* _The problem_: Retype the material, please. Every line must match.

------------------------------

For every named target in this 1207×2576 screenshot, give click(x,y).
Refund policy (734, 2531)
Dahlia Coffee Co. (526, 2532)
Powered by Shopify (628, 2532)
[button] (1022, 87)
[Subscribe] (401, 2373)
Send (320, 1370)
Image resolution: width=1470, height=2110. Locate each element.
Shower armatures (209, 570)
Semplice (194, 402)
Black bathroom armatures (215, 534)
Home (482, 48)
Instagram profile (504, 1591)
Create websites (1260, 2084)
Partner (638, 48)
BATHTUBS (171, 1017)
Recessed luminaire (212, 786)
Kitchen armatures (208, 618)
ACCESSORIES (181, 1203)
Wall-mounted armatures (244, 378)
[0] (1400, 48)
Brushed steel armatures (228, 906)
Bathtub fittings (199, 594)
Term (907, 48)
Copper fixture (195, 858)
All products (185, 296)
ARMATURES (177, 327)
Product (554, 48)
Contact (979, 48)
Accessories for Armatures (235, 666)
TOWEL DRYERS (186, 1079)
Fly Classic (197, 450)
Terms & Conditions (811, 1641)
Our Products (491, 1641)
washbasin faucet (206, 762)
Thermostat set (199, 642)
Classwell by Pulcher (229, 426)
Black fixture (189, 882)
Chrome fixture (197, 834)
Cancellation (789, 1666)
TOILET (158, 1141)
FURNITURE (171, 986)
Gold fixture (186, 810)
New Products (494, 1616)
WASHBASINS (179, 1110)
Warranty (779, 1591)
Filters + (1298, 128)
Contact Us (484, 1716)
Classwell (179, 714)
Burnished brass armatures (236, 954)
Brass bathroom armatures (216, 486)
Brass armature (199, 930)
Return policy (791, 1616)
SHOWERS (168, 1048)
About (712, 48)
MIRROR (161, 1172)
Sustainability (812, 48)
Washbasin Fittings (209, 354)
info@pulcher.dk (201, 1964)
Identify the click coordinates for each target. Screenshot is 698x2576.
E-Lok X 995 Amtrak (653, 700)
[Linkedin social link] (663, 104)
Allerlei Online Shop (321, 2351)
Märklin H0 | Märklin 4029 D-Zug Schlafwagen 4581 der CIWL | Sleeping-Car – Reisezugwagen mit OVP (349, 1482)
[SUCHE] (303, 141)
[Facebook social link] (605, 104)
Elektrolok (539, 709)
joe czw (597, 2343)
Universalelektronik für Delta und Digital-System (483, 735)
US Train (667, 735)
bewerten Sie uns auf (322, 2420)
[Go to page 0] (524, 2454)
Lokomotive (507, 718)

------------------------------

* _Exercise solution_:
For every named target in this 1207×2576 screenshot, give click(x,y).
Refund policy (734, 2531)
Dahlia Coffee Co. (526, 2532)
Powered by Shopify (628, 2532)
[button] (1022, 87)
[Subscribe] (401, 2373)
Send (320, 1370)
Image resolution: width=1470, height=2110. Locate each element.
Shower armatures (209, 570)
Semplice (194, 402)
Black bathroom armatures (215, 534)
Home (482, 48)
Instagram profile (504, 1591)
Create websites (1260, 2084)
Partner (638, 48)
BATHTUBS (171, 1017)
Recessed luminaire (212, 786)
Kitchen armatures (208, 618)
ACCESSORIES (181, 1203)
Wall-mounted armatures (244, 378)
[0] (1400, 48)
Brushed steel armatures (228, 906)
Bathtub fittings (199, 594)
Term (907, 48)
Copper fixture (195, 858)
All products (185, 296)
ARMATURES (177, 327)
Product (554, 48)
Contact (979, 48)
Accessories for Armatures (235, 666)
TOWEL DRYERS (186, 1079)
Fly Classic (197, 450)
Terms & Conditions (811, 1641)
Our Products (491, 1641)
washbasin faucet (206, 762)
Thermostat set (199, 642)
Classwell by Pulcher (229, 426)
Black fixture (189, 882)
Chrome fixture (197, 834)
Cancellation (789, 1666)
TOILET (158, 1141)
FURNITURE (171, 986)
Gold fixture (186, 810)
New Products (494, 1616)
WASHBASINS (179, 1110)
Warranty (779, 1591)
Filters + (1298, 128)
Contact Us (484, 1716)
Classwell (179, 714)
Burnished brass armatures (236, 954)
Brass bathroom armatures (216, 486)
Brass armature (199, 930)
Return policy (791, 1616)
SHOWERS (168, 1048)
About (712, 48)
MIRROR (161, 1172)
Sustainability (812, 48)
Washbasin Fittings (209, 354)
info@pulcher.dk (201, 1964)
Identify the click coordinates for each target. Screenshot is 698x2576.
E-Lok X 995 Amtrak (653, 700)
[Linkedin social link] (663, 104)
Allerlei Online Shop (321, 2351)
Märklin H0 | Märklin 4029 D-Zug Schlafwagen 4581 der CIWL | Sleeping-Car – Reisezugwagen mit OVP (349, 1482)
[SUCHE] (303, 141)
[Facebook social link] (605, 104)
Elektrolok (539, 709)
joe czw (597, 2343)
Universalelektronik für Delta und Digital-System (483, 735)
US Train (667, 735)
bewerten Sie uns auf (322, 2420)
[Go to page 0] (524, 2454)
Lokomotive (507, 718)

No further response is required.